昭和五十四年八月二十八日 朝の御理解
御理解第三十二節 「女が菜園に出て菜を抜く時に、地を拝んで抜くというような心になれば、おかげがある。また、それを煮て食べる時、神様いただきますというような心あらば、あたることなし」
お話しを頂いてそれをすぐ実行する、というても只、形の上だけの実行ではおかげにつながらん。大地を拝んだばってんおかげにならんとか、神様頂きますと言うて食べたばってん腹が痛んだとか、というような事になるわけです。教祖様が嘘を教えておられる訳はないのですから、そこのところの道理が本当に分かってから地を拝むのであり、そこんところが分かって神様頂きます、というのでなければ頂けんほどしの内容を頂くということ。

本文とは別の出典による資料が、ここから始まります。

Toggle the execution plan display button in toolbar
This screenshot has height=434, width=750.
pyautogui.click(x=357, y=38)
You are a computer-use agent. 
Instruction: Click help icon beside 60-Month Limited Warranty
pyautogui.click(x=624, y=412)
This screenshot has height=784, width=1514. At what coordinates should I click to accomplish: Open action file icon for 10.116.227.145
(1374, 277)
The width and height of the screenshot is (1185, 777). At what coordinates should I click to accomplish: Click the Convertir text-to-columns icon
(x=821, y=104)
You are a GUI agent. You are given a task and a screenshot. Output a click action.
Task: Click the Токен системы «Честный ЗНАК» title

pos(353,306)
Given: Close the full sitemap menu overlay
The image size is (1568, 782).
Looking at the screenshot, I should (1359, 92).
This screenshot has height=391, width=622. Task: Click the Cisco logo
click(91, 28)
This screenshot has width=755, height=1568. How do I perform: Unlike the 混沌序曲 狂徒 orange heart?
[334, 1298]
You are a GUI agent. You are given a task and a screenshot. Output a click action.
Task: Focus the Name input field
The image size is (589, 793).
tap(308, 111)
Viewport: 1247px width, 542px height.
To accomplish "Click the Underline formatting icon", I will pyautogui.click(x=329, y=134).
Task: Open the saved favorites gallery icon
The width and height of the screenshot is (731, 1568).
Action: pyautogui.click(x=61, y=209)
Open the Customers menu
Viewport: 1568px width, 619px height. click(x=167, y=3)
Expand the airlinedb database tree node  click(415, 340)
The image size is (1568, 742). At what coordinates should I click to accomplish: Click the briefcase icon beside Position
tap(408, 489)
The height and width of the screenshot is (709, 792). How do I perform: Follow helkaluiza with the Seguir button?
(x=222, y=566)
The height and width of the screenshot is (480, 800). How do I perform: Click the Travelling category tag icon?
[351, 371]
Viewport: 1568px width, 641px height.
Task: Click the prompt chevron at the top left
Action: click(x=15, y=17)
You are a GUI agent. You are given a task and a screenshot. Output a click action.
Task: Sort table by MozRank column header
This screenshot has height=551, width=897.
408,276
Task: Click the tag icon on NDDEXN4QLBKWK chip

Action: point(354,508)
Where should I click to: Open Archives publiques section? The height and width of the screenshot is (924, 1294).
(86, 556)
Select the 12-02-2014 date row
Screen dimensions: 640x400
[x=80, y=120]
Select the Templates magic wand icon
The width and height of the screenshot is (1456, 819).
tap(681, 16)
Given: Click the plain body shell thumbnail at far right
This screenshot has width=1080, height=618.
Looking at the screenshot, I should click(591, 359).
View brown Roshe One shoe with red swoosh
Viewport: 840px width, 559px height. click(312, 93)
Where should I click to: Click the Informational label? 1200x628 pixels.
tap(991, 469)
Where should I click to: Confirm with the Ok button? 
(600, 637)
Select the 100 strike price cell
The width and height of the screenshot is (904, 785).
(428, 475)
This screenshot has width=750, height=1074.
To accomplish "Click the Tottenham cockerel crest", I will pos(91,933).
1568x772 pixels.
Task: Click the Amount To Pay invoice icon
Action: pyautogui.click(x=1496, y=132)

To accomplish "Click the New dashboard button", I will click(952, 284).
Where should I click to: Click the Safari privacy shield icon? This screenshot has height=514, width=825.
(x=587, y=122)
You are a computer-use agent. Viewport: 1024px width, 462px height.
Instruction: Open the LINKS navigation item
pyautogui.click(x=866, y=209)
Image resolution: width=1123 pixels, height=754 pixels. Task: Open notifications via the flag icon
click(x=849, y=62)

二、三日前の御本部の御大祭にお参りを致しました時に、丁度甘木の安武先生、親先生がいわゆる初代の御信心を語っておられた。或る時に、或る御信者さんが参ってまいりました。果物をいっぱい作っておる、ところが、或る日沢山果物を盗まれてしまった。でその事をお届けされた時に、安武先生が仰しゃつとる事は、「あんたも泥棒しとらんな」と仰しゃつた。それで気色ばんで「私は人の物を盗る様な事はありません」と、いうて「そうかな」と、「大体そんならその果物はだれが作ったとな」と言わっしゃつた。「そりゃ、私がちゃんと手入れして作った」「なら、あんたが手入れだけすれば、種を蒔きさえすれば出来るとか、その果物を果物として実らせてくださるのは天地の親神様だ、してみると、あんたはそれを黙って盗ってきょりゃせんか。わが作ったのだから、自分の作ったとだから、黙って持って来よりゃせんか」とね。「そうしてみりゃ、あんたは泥棒と同じじゃないか」と言われた。という話しを聞きました。素晴らしい、何と言うでしょうか、もう根本的なところを教えられたわけです。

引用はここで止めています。